Since I took a little break from running (coz of this knee issue), I don't have much to share about it so I'll be talking about food today. I've been trying out new healthy recipes lately and I'd like to share some of my favorite ones with you guys. I wish I had a better camera so I can at least give justice to these dishes. But trust me, they're good!
This would make a nice starter or appetizer. But for me, this is already lunch. Haha! You may serve the Hoisin Sauce on the side but this recipe says to mix it in already. I think it's less messy that way.
Asian Lettuce Wraps
2 teaspoons vegetable oil
1 lb. ground chicken
2-inch piece ginger, peeled and finely grated
2 scallions, chopped
2 cloves garlic, minced
2 tablespoons lite soy sauce
1 teaspoon red pepper flakes
1/4 cup hoisin sauce
1/4 cup chopped peanuts
1 head Boston lettuce, leaves separated, cleaned and dried
Salt and freshly ground black pepper
1. In a skillet over medium-high heat add the vegetable oil and saute beef until brown.
2. Stir in ginger, scallions, garlic, soy sauce, red pepper flakes, and hoisin and cook for 1 minute.
3. Remove from the heat and stir in the peanuts.
4. Season with salt and pepper and serve warm wrapped in lettuce cups.
Fall is finally here so that means warm soup is in order!
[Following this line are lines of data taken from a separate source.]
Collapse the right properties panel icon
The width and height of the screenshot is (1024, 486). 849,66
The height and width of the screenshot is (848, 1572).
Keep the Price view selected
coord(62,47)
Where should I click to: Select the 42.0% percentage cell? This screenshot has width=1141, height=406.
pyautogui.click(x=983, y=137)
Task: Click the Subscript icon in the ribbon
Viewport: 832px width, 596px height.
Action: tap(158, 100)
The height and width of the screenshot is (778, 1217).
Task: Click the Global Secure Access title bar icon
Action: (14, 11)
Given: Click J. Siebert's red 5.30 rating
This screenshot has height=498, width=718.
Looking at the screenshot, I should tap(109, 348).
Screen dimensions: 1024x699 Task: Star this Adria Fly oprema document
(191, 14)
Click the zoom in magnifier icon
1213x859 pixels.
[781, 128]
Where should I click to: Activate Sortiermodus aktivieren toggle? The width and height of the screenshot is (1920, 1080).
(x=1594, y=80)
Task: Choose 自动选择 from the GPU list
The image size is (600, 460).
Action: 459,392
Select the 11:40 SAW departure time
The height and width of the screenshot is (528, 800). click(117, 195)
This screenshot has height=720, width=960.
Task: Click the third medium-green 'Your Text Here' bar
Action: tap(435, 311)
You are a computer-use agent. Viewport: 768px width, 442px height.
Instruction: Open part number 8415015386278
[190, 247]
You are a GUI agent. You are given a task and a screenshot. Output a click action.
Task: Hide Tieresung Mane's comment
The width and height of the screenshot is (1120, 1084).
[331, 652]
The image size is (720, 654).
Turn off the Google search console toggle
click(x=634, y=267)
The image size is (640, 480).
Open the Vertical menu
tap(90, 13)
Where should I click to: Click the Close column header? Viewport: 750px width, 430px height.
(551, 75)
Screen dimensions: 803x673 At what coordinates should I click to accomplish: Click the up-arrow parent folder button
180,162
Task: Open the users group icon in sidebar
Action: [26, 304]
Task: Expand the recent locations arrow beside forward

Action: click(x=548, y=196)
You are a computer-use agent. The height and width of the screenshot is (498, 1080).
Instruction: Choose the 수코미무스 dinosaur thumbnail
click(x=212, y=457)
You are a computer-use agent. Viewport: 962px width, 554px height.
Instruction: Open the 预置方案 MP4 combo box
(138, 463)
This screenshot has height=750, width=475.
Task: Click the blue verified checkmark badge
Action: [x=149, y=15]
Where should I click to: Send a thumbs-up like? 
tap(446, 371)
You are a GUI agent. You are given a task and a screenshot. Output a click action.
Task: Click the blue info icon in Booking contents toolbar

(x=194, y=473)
I usually make my pumpkin soup, but I like this coz I don't need to use potatoes.
Butternut Squash w/ Coconut Milk & Ginger Soup
1 butternut squash, peeled and chopped (1/2 inch pieces or smaller)
4 carrots, chopped (1/2 inch pieces or smaller)
2 stalks celery, chopped
2 tsp of finely minced ginger
100 ml of lite coconut milk
1/4 cup of cashews, ground
1/2 tsp salt
1. In a non-stick frying pan, put the carrots, celery and squash in a 1/4 cup of water and simmer with a lid over the veggies.
2. Blend the coconut milk with ginger, cashews and about 1/2c of water until the liquid is smooth.
3. Add the liquid mixture into the frying pan with the vegetables and simmer until all the veggies are soft.
4. Pour the mixture in to a blender and blend until it is smooth...and salt or any alternative to taste.
Baked Salmon w/ Tomato and Basiladapted from eatingwell.com
4 cloves garlic, minced
1 teaspoon kosher salt, divided
1 tablespoon extra-virgin olive oil
1 lb. wild salmon fillet
1/3 cup thinly sliced fresh basil
3 thin slices of medium tomatoes
1/4 teaspoon freshly ground pepper
1. Preheat oven for 15 minutes at 350 degrees.
2. Mash minced garlic and 3/4 teaspoon salt on a cutting board with the side of a chef’s knife or a spoon until a paste forms. Transfer to a small bowl and stir in oil.
3. Measure out a piece of heavy-duty foil large enough for the salmon fillet. Coat the foil with cooking spray. Place the salmon skin-side down on the foil and spread the garlic mixture all over it. Sprinkle with basil. Overlap tomato slices on top and sprinkle with salt and pepper.
4. Transfer to the oven and bake until the fish flakes easily, around 15 minutes. Use two large spatulas to slide the salmon from the foil to a serving platter.
Well, that's it! Bon Appetit! I'll try running again tonight (after a 4 day break) and I hope my knee doesn't hurt anymore. *fingers crossed* Wishing you all a fabulous foodie Friday!
- Is there anything new you'll be cooking this weekend?
- Any dishes/treats you've been looking forward to having all week?
- What is your favorite go-to protein food?